Between $6 billion and $8 billion will be spent to upgrade Intel factories and build a new research and development center. Intel said the investment for 22-nanometer chips will create as many as 1,000 permanent jobs as Moore's Law advances. An analyst said the new chips are likely to be used first in Intel's Xeon and Itanium server solutions.
The world's largest chipmaker announced a major investment in infrastructure on Tuesday, pledging to spend between $6 billion and $8 billion to upgrade factories in Oregon and Arizona and build a new center for research and development.
The Santa Clara, Calif.-based company, which has spearheaded 22-nanometer technology and boasts of manufacturing 10 billion transistors per second, says the investment will create as many as 1,000 new permanent jobs creating sleeker, better-performing devices with longer battery life. The investment could also create 6,000 to 8,000 temporary construction jobs.
"Today's announcement reflects the next tranche of the continued advancement of Moore's Law and a further commitment to invest in the future of Intel and America," said Intel President and CEO Paul Otellini. "The most immediate impact of our multibillion-dollar investment will be the thousands of jobs associated with building a new fab and upgrading four others, and the high-wage, high-tech manufacturing jobs that follow."
Moore's law, first coined in a 1965 research paper by Intel cofounder Gordon E. Moore, posits that the number of transistors that can be placed on a circuit doubles every two years.
In February, Intel announced that IM Flash Technoogies, its joint venture with Micron Technologies, had created a 64-gigabit NAND flash die based on 25-nanometer process technology. The process doubles the density of the partnership's previous milestone creation, a 32-gigabit die based on 34-nanometer technology. A nanometer is one billionth of a meter.
Charles King, principal analyst at Pund-IT , said the announcement wasn't surprising since Otellini said at the company's recent developers forum that 22-nanometer "Ivy Bridge" development was on track for product availability in the second half of next year.
"The fab upgrades are all about bringing commercial production online," said King, who noted that while AMD and IBM are also moving to 22-nanometer production, "I don't know of any whose efforts and expenditures are in line with Intel's."
Server Solutions First
He said the new chips are likely to be used first in Intel's Xeon and Itanium server solutions, and later in Core computers and and Atom netbook processors.

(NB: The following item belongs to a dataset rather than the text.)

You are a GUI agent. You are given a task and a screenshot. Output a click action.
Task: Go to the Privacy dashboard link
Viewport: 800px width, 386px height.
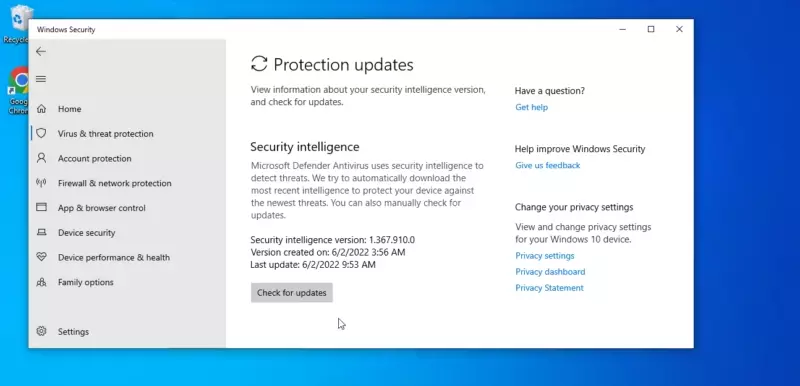pos(550,272)
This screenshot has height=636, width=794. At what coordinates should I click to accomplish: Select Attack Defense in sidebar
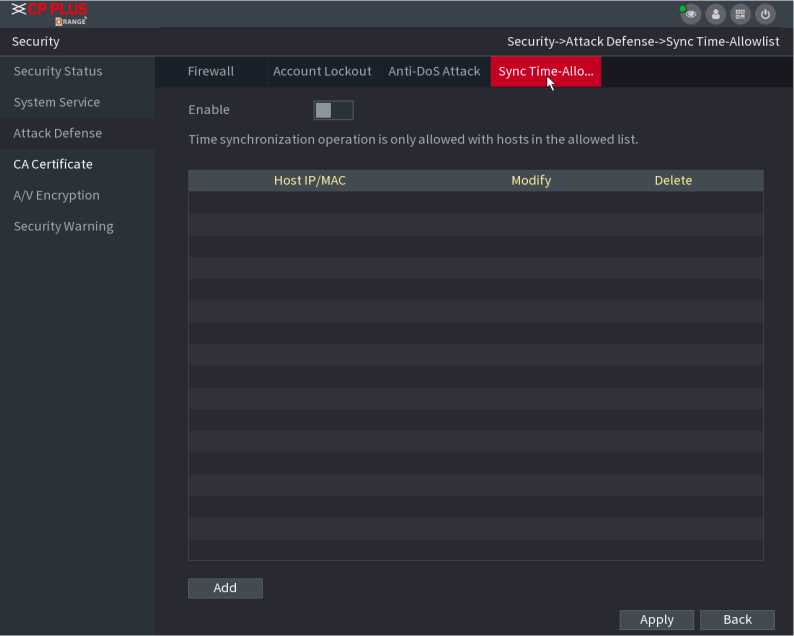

"That said, 22-nanometer technologies are also likely to appear in new embedded processors and solutions that Intel has been discussing during the past few months, and which will likely be based/enabled, in part, on its Wind River assets," King added.

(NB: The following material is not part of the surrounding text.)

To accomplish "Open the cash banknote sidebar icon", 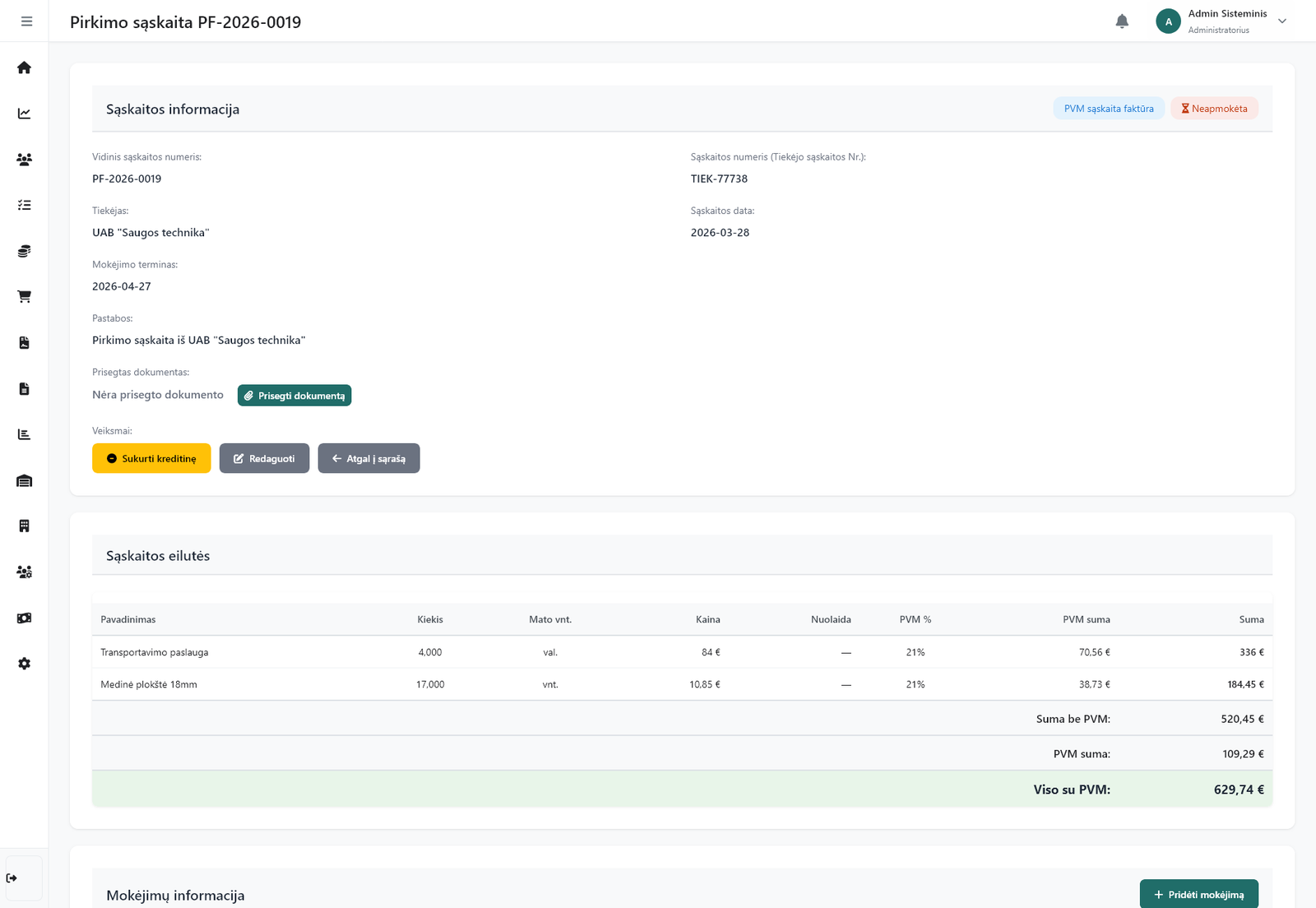I will 24,618.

Those include systems for cars, set-top boxes and other consumer and business products. "But Intel is also working with partners on entirely new solutions, such as chips that support security features and functionality gleaned from the company's acquisition of McAfee," King said. "In essence, next-generation 22nm technology will provide the world's largest microprocessor entry into a sizable number of entirely new, discreet markets. That should be a world-changing event for Intel and the industry."Intel said its improved facilities will fuel continued growth of the personal-computer market at a time when it has reached a milestone of one million units shipping each day.